Capture Data Mutation in Couchbase by using the Database Change Protocol (DCP)

Burakcan Ekici
8 min readJan 10, 2022

--

In this article, we will look at a special memory-based replication protocol called Database Change Protocol (DCP) and then continue with integration of a project called dcp-client that contains a pure java implementation of a Couchbase DCP client.

In the following article, we have mentioned how to detect mutations by using the Eventing Service in the Couchbase but, in this article, we will focus on detecting mutations by using a memory-based replication protocol instead.

What is Database Change Protocol (DCP)?

In the official document, the Database Change Protocol (DCP) is defined as a memory-based internal replication protocol that is ordering, resumable, and consistent.

  • It orders all mutations to happen and it helps to understand where we left.
  • After failures, it provides optimizing.
  • It is capable of producing consistent snapshots.

Besides these capabilities above, the thing it makes DCP different from other replication techniques is streaming data changes that are made to documents in memory immediately without writing it to disk.
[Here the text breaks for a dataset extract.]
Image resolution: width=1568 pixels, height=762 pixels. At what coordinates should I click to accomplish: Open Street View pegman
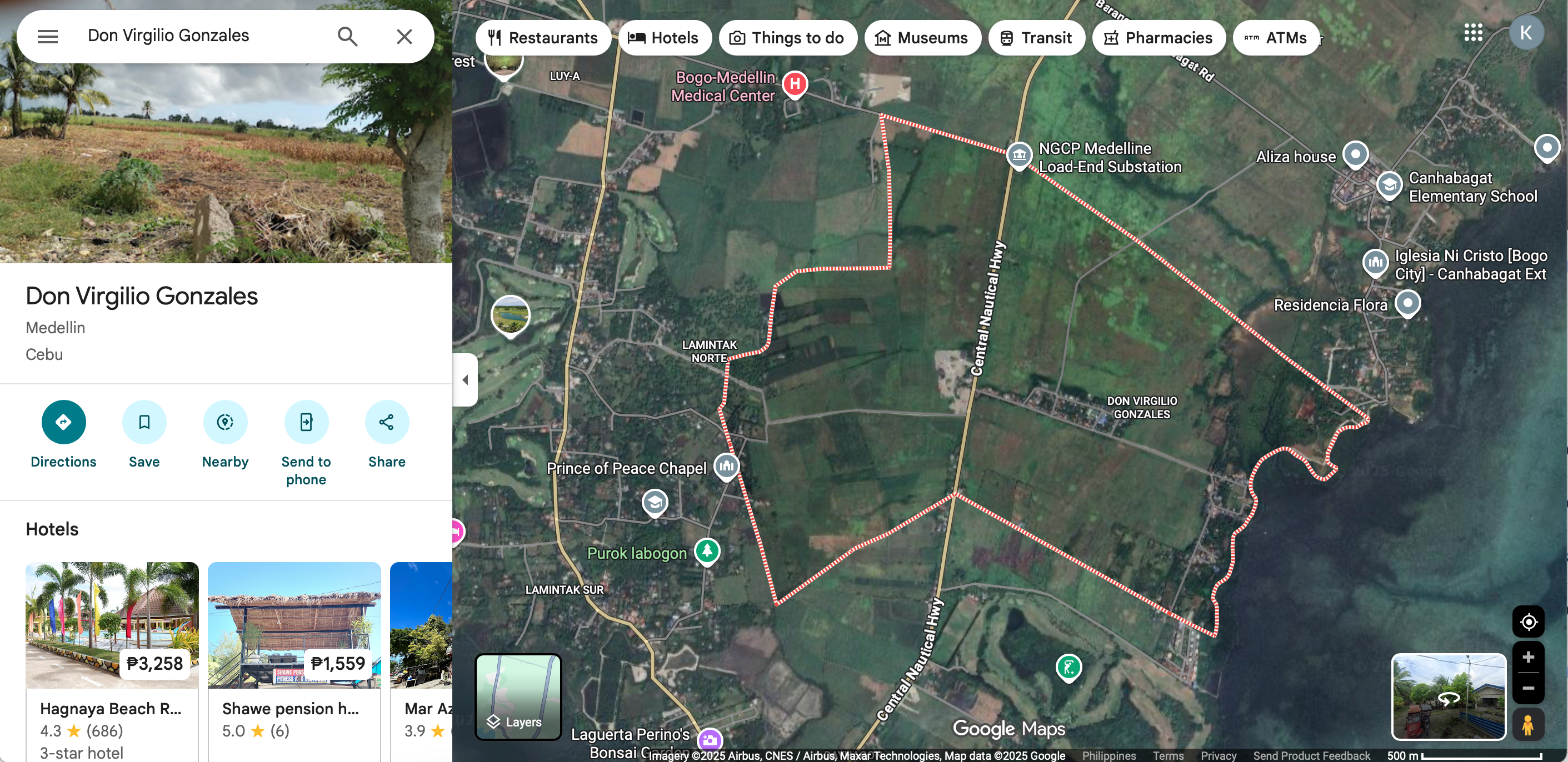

This means that it avoids checking the record that wants to be changed and alter it in place on the disk. Since the DCP is memory-based, latency for view updates could be reduced significantly (high-performance).
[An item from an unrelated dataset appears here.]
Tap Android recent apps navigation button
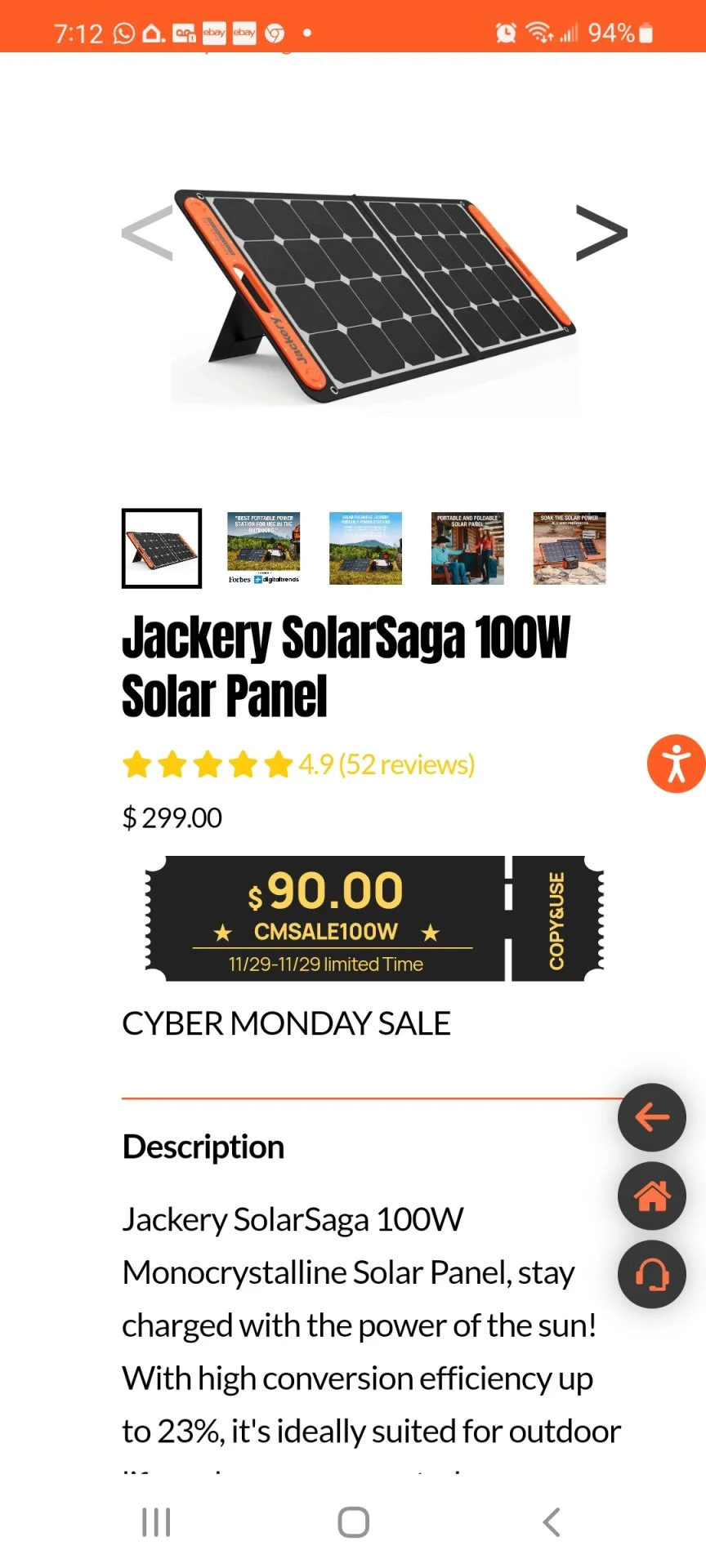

Since each mutation or deletion that happens on a document generates a replication event, in DCP, only the mutation and deletion messages can be streamed. The mutation includes all changes on either content or key causing by updating or inserting operations. On the other hand, the deletion just includes deleting operations properly in its name.

Without going deeper, we need to look few concepts to understand DCP more clearly. The vBucket identifier and the mutation sequence number are two important concepts to provide to identify the mutations and so the DCP. Therefore, we check below what the vBucket is and how is DCP related to the vBuckets identifier and mutation sequence number.

Understand the vBuckets

Basically, Couchbase is a distributed key/value store and the vBuckets are the concept that provides distribution of the data across clusters. The following image is good to understand vBuckets. Each document is kept as a key/value pair in a bucket. Couchbase splits these keys into the different vBuckets (thinks like partitions) and the vBuckets assigned to nodes to sign the cluster this document is kept in.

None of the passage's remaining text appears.